Tuesday, March 11, 2008

Sing of Erin

One of the resources that I wrote about earlier for sharing history with kids is the Library of Congress kids' website entitled America's Story from America's Library. The site has pages on many segments of American history, including a nice little entry on Irish-Americans and St. Patrick's Day. Visit the webpage for a link to a very, very short audio version of a simple little ditty celebrating Irish family heritage: My Father and Mother Were Irish.
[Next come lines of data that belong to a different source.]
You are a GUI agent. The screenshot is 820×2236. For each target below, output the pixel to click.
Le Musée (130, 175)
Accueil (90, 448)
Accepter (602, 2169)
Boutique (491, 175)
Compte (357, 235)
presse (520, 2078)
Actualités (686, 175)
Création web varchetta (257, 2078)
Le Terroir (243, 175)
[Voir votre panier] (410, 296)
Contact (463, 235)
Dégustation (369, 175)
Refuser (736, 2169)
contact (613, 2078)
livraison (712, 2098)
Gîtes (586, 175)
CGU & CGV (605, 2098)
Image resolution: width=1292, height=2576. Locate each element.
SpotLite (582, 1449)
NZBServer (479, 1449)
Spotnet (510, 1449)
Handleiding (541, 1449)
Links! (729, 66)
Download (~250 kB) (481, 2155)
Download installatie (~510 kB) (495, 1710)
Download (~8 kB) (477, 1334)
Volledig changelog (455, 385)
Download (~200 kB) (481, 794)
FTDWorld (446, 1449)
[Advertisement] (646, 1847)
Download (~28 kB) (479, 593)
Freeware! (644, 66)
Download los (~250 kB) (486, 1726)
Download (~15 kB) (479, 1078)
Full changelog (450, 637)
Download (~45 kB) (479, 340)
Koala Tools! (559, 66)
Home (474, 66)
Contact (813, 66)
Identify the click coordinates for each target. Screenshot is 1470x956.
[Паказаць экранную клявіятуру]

There are certainly songs of Ireland that are very well-known. Danny Boy is probably the most famous of them. I was searching, however, for old Irish folksongs that might not be as easily recognized by most music listeners.

In looking for some of those obscure Irish-American folk songs, I found the words to the song Erin is Calling, whose sheet music cover is displayed on the America's Story website. So many songs written by the Irish, those that left and those that remained, have such a sadness to them. Erin is Calling is no different. Here are the words:

Erin is Calling

by William Jerome & Milton Ager, 1916

Can't you hear poor Erin sadly calling you?
Erin, alone, calls to her own
And her grief I'm sharin,' you must share it too:
Erin is calling you.

Fair Killarney's waters ebb and flow along
Fed by her tears all these long years
Erin's sons and daughters must right every wrong.
Erin, sweet land of song.

Shannon flowing;
Erin's tears have kept the shamrock growing.
You can hear a tear in every breeze that is blowing,
Erin is calling you.

Don't those words just make you want to go back to Ireland and comfort those poor sad rivers and breezes?

Barbelle, Albert, illustrator. "Erin Is Calling." Milton Ager, music. William Jerome, words. New York, William Jerome, 1916. Historic American Sheet Music, 1850-1920 (from Duke University), American Memory collections, Library of Congress.